Their natures were wild and unpredictable because they were deeply natural at their cores and were connected to nature.

They weren’t beholden to humans or their laws and were capricious like the seasons and the creatures of the forest.

“You’re beginning to understand,” Dùbhghlas said, his husky rasp drawing closer.

“You’re finally seeing my vision: that death is just the beginning!

” he said excitedly and was now so close, Nelson could feel the coldness and smell Dùbhghlas’s decay.

“And I don’t just mean a rebirth! Death itself can be another form of gestation that produces a new, darker, and more powerful being.

One that can be made even more vile and more vindictive with the proper rearing,” he explained as Nelson’s hooded face was stroked. “What could I make with you?”

“Fuck off,” Nelson said flatly, refusing to even entertain the notion. “You’ll never touch my soul.”

There was a long pause before Dùbhghlas answered with an amused snort. “We’ll see. Hildr still has a lot of tricks up her sleeve and you have a lot of friends, Agent Nelson.”

“It won’t work,” Nelson said simply, attempting a shrug despite his bindings.

“You’ve been studying us so you know about the fucking vows.

They’re a pain in the ass but this—you—are exactly why no one says shit, not even to each other.

The one thing we do know is that we’ll all be together again if we keep our mouths shut and our souls intact. ”

Dùbhghlas could torture Nelson any way he wanted but the end result would be the same: Nelson was keeping his soul. As long as he kept it and it was under his control, Dùbhghlas couldn’t twist Nelson into something dark and damned.

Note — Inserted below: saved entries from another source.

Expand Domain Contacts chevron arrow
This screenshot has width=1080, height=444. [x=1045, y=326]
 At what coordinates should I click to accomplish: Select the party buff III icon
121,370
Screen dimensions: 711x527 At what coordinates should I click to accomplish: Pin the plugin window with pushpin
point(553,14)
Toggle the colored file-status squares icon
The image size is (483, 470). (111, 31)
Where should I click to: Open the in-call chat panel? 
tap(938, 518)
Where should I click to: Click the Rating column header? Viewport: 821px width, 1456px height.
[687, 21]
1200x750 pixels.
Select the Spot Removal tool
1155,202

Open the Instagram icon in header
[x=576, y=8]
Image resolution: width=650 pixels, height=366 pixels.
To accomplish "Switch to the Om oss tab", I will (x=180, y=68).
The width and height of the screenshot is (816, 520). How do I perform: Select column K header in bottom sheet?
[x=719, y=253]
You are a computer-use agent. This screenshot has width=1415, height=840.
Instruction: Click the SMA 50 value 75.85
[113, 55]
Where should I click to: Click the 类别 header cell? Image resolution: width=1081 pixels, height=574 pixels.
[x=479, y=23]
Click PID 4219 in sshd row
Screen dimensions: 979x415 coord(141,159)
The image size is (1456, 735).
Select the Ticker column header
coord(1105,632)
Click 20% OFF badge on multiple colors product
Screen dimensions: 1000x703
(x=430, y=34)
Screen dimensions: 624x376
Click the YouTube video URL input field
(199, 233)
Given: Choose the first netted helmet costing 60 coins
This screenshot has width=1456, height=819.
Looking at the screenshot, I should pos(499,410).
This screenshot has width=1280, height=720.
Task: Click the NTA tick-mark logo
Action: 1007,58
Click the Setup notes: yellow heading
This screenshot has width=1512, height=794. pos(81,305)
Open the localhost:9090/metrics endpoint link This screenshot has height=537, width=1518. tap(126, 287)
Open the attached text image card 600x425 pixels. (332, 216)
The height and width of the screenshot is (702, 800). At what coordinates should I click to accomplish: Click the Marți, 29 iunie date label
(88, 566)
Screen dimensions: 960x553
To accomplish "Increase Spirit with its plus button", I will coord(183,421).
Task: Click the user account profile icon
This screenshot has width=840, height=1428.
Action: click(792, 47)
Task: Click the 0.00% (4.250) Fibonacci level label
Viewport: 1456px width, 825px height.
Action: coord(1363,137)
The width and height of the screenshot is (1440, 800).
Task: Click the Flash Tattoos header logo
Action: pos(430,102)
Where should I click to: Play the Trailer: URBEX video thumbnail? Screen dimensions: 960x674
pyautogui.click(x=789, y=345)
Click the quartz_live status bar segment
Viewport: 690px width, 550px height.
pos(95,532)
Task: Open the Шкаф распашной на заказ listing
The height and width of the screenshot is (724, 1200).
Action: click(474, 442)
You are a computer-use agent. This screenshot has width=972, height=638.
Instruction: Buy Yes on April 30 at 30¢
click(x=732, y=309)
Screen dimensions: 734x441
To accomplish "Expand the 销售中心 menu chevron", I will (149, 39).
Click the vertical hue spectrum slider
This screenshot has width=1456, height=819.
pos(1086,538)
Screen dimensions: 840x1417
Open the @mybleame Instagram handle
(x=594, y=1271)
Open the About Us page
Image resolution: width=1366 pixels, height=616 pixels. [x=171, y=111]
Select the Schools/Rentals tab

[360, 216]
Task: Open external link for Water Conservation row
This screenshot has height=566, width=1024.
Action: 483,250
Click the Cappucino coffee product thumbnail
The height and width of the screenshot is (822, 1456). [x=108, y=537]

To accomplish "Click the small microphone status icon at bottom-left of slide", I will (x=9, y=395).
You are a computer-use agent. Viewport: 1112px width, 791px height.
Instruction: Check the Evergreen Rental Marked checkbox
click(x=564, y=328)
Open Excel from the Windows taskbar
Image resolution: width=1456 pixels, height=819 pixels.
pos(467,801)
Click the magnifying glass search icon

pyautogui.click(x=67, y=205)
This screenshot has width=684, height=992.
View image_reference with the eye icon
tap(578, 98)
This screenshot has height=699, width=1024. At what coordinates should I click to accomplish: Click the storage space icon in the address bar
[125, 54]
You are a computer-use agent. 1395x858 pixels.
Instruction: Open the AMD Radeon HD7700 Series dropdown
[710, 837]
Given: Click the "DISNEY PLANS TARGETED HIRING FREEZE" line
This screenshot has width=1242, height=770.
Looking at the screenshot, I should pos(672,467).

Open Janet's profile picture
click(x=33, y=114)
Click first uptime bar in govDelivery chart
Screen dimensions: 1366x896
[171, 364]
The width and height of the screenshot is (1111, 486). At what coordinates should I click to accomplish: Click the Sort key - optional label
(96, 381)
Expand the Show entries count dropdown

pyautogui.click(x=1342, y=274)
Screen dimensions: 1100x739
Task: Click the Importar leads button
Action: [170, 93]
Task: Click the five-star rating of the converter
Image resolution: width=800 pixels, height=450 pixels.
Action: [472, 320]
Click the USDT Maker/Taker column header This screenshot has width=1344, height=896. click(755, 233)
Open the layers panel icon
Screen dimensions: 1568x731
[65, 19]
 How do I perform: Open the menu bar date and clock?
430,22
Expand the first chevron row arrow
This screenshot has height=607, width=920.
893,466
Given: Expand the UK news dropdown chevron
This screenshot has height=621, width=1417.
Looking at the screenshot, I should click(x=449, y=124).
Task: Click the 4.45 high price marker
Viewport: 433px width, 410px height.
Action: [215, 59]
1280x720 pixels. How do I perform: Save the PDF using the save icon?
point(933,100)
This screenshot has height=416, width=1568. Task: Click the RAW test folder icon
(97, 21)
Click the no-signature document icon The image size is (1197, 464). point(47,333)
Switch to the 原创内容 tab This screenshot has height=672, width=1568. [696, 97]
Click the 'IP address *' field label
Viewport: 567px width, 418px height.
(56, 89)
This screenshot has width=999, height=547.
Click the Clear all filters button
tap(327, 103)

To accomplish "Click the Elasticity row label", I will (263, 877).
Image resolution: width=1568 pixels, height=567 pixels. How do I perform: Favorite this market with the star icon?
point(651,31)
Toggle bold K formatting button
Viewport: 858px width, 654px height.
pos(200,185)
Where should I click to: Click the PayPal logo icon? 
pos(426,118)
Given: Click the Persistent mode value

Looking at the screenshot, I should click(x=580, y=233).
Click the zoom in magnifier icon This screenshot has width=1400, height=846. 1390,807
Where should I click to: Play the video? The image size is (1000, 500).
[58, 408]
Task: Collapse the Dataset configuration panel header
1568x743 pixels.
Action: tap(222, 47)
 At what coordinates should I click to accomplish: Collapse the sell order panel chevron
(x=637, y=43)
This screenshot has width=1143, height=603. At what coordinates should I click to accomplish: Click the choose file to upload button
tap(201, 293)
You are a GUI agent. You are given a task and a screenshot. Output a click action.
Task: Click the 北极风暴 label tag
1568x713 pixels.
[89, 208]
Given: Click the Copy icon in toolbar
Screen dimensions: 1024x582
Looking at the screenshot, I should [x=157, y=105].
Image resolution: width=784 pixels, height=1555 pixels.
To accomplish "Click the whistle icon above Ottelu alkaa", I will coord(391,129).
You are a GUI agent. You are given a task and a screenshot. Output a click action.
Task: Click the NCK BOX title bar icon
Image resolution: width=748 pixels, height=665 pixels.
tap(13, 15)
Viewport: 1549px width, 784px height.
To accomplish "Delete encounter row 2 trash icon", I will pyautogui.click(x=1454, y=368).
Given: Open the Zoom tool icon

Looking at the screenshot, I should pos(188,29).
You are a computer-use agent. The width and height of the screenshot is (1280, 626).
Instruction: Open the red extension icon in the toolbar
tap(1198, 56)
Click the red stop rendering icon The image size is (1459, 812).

“You’re welcome to waste your time trying, though,” Nelson said and smiled when he felt another blow coming. It hit his left cheek with enough force to knock the chair onto its side and send Nelson sliding.

Wooden floors, he noted, laughing despite the myriad of stings and aches and the way his side burned.

Nelson heard the sound of footsteps retreating and a door opening, but his relief only lasted a few moments.

“Do whatever you like with him, Hildr. Just make sure the hood doesn’t come off.”